A film legend recalls his remarkable life of nearly eight decades—a heralded actor who’s played the roles he wanted, from Brian’s Song to Lando in the Star Wars universe—unchecked by the racism and typecasting so rife in the mostly all-white industry in which he triumphed.
Billy Dee Williams was born in Harlem in 1937 and grew up in a household of love and sophistication. As a young boy, he made his stage debut working with Lotte Lenya in an Ira Gershwin/Kurt Weill production where Williams ended up feeding Lenya her lines. He studied painting, first at the High School of Music and Art, with fellow student Diahann Carroll, and then at the National Academy of Fine Art, before setting out to pursue acting with Herbert Berghoff, Stella Adler, and Sidney Poitier.
His first film role was in The Last Angry Man, the great Paul Muni’s final film.
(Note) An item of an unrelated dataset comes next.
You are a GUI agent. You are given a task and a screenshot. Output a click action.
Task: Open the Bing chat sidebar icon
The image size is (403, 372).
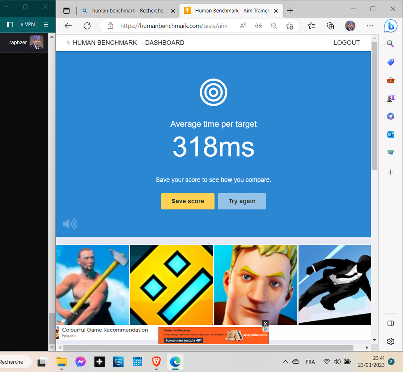pos(390,26)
It was Muni who gave Billy the advice that sent him soaring as an actor, “You can play any character you want to play no matter who you are, no matter the way you look or the color of your skin.” And Williams writes, “I wanted to be anyone I wanted to be.”
He writes of landing the role of a lifetime: co-starring alongside James Caan in Brian’s Song, the made-for-television movie that was watched by an audience of more than fifty million people. Williams says it was “the kind of interracial love story America needed.”
And when, as the first Black character in the Star Wars universe, he became a true pop culture icon, playing Lando Calrissian in George Lucas’s The Empire Strikes Back (“What I presented on the screen people didn’t expect to see”). It was a role he reprised in the final film of the original trilogy, The Return of the Jedi, and in the recent sequel The Rise of Skywalker.
A legendary actor, in his own words, on all that has sustained and carried him through a lifetime of dreams and adventure.